In 70 AD, the Romans razed the so-called Second Temple as punishment for Jewish rebellion. They built a shrine to Jupiter on the site of Jewish sacrifice, and slaughtered pigs there as an insult. Later, Christians would use the site as a rubbish tip, doubtless for similar reasons. It became a holy space again only with the Arab conquest of Jerusalem, where the Al-Aqsa Mosque was built in the seventh century. It remains the oldest surviving example of Islamic architecture. This was where Muhammad was said to have landed on the back of a winged horse to lead Abraham, Moses and Jesus in prayer. For Muslims, then, this is the spot from where Muhammad ascended to heaven.  

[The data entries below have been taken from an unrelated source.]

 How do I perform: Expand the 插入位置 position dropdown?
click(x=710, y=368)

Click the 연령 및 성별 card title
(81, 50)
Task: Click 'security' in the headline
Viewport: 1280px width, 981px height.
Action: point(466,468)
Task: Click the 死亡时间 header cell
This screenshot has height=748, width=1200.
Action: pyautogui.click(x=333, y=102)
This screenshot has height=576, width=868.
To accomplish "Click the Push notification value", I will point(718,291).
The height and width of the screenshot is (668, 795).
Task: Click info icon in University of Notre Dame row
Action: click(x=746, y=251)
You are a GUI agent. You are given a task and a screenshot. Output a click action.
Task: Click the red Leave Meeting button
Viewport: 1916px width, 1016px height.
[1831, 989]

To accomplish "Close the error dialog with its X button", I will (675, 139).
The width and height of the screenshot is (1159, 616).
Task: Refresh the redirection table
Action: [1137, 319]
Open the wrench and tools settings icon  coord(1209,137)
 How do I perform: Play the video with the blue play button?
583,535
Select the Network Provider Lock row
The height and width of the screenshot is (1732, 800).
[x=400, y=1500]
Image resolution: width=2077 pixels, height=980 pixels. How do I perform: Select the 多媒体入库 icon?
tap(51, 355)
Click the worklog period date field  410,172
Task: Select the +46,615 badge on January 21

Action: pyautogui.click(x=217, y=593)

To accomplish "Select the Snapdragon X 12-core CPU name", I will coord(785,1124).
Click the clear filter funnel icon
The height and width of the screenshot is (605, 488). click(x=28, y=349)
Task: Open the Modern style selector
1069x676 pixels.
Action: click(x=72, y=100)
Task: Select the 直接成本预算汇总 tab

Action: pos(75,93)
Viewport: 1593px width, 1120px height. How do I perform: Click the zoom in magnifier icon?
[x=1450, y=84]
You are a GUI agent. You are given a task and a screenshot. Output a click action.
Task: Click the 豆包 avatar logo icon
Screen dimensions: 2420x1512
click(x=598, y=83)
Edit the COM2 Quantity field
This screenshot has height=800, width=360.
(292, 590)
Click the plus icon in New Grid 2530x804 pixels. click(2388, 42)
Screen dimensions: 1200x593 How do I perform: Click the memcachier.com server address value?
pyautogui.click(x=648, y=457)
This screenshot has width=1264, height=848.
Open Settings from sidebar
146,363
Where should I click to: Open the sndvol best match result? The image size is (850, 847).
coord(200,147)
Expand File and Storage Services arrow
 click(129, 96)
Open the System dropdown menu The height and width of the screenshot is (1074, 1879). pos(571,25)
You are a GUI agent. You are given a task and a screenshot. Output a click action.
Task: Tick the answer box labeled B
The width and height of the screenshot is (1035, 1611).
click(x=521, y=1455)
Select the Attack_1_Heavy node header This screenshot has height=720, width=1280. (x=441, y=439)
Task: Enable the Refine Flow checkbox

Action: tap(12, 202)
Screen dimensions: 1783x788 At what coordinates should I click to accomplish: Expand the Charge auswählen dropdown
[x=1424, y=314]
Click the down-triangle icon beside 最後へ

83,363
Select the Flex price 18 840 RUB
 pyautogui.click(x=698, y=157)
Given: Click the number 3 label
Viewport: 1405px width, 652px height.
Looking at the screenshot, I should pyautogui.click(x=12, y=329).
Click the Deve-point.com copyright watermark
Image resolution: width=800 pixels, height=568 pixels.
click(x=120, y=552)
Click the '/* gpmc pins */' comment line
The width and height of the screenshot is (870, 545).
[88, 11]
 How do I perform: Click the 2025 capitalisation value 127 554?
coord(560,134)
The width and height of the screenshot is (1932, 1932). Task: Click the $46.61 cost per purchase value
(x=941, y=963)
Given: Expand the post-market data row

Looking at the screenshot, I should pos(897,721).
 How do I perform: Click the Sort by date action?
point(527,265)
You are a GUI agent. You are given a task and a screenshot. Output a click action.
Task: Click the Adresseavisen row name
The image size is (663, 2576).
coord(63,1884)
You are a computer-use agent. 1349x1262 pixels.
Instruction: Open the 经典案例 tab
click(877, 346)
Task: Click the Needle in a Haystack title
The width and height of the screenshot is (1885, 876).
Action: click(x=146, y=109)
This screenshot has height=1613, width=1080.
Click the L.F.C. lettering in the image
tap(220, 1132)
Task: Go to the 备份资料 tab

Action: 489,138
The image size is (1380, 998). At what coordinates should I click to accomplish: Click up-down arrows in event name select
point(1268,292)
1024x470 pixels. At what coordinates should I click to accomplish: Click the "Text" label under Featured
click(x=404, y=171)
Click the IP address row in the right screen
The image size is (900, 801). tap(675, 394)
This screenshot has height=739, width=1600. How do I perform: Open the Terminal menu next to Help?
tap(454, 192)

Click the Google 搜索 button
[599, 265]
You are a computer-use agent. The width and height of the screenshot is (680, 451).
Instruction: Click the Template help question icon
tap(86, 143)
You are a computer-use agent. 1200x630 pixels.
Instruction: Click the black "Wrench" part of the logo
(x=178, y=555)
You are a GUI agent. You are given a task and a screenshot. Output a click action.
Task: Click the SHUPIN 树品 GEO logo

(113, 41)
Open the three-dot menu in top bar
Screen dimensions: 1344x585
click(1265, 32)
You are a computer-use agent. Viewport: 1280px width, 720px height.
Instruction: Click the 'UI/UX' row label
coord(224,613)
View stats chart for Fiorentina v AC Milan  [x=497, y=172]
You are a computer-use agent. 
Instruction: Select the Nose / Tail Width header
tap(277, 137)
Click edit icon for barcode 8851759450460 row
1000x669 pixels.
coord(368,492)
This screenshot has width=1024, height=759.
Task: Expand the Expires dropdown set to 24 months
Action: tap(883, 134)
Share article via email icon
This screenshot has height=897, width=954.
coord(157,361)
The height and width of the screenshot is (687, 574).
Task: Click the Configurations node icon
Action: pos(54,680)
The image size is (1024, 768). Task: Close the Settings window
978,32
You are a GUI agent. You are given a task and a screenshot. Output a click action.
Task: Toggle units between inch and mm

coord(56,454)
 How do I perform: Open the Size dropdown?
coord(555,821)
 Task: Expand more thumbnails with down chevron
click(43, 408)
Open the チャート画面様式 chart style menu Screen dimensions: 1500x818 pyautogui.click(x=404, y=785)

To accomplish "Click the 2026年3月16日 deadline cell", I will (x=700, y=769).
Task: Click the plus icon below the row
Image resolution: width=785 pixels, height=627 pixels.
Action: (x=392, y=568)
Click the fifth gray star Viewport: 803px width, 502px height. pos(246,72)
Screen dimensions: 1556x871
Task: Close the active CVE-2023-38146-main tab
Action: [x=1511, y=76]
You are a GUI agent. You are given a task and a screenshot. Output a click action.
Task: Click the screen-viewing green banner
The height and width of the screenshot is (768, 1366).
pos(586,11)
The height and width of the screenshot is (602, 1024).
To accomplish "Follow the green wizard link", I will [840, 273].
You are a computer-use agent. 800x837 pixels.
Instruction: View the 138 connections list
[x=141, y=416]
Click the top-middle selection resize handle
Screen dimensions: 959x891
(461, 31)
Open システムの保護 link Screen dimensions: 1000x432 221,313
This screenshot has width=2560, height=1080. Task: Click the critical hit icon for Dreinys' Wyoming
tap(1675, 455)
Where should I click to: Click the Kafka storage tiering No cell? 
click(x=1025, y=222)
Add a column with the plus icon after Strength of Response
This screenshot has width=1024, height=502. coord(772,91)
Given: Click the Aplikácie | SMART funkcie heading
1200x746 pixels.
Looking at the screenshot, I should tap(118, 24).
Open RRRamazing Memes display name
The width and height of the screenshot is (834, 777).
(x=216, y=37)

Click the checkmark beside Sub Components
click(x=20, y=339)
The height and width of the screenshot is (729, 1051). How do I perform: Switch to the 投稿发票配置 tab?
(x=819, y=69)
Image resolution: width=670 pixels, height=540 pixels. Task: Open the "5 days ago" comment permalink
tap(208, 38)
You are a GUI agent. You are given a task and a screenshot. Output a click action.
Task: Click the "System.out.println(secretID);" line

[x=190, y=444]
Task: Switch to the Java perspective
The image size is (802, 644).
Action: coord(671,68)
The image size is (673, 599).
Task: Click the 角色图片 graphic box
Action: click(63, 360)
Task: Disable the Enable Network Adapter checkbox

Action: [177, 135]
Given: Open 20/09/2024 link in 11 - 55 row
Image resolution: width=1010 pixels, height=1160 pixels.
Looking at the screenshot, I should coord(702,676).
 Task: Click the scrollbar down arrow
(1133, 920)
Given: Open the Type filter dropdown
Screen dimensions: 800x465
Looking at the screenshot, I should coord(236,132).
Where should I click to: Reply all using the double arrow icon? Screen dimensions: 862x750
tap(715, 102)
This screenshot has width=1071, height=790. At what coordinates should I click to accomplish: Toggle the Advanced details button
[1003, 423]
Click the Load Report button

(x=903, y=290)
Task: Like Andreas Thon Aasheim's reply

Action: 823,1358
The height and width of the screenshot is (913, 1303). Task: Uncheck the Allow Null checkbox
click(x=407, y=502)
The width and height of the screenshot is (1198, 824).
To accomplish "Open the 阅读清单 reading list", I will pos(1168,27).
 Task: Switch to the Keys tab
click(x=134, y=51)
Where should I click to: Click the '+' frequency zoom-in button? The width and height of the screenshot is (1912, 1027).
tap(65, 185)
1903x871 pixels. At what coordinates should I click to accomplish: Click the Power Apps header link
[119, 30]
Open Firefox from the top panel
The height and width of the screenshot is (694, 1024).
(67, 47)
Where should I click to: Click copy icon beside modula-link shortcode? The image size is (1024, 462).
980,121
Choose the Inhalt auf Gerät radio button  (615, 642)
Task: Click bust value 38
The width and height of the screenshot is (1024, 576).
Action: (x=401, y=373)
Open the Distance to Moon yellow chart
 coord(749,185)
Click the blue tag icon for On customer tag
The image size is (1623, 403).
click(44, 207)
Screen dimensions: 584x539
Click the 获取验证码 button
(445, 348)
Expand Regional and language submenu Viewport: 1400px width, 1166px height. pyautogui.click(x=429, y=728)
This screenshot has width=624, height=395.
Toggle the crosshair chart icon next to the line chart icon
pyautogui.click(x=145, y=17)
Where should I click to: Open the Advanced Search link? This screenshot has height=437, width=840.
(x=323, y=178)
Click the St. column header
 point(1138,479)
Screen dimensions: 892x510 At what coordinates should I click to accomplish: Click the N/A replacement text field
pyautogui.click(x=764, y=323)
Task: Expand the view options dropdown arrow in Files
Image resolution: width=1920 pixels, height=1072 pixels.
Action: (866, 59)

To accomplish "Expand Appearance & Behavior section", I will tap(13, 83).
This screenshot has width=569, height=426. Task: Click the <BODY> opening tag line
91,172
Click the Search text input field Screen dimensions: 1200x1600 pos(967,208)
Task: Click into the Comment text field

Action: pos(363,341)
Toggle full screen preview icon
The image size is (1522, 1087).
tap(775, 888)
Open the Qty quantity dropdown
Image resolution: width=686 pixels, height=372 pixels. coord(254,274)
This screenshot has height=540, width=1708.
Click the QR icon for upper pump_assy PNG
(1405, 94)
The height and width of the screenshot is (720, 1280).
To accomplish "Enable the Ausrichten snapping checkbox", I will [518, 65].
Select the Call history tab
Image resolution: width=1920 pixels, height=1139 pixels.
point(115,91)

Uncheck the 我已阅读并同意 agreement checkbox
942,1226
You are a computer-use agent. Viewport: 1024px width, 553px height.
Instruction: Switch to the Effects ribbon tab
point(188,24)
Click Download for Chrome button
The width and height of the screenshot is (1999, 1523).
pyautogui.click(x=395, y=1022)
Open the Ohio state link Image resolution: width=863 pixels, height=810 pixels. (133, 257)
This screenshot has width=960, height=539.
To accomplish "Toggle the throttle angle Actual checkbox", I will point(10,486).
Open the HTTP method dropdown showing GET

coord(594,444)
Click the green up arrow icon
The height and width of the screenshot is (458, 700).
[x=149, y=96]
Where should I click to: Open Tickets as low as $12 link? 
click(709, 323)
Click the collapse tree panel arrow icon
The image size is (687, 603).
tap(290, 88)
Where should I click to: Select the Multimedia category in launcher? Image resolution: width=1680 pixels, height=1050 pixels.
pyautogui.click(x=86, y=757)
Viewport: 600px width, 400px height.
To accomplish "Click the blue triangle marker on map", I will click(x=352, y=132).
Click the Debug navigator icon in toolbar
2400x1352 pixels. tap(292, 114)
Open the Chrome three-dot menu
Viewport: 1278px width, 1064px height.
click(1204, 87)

Ever since the Crusaders were ejected from Jerusalem by Saladin, the hill has been administered by Muslims. But when Israeli paratroopers re-took East Jerusalem during the Six-Day war, in 1967, they raised the Israeli flag over the Temple Mount compound. Watching with his binoculars a few miles away, Defence Minister Moshe Dayan ordered the soldiers to take the flag down. “Do you want to set the Middle East on fire?” he apparently barked down the radio. The flag was removed. For a brief moment, Jews had taken back control of Temple Mount. But even in the midst of victory, Dayan knew this was a step too far. The third-holiest site on earth to Muslims, the Star of David had the potential to engulf the region in an apocalypse of Biblical proportions. 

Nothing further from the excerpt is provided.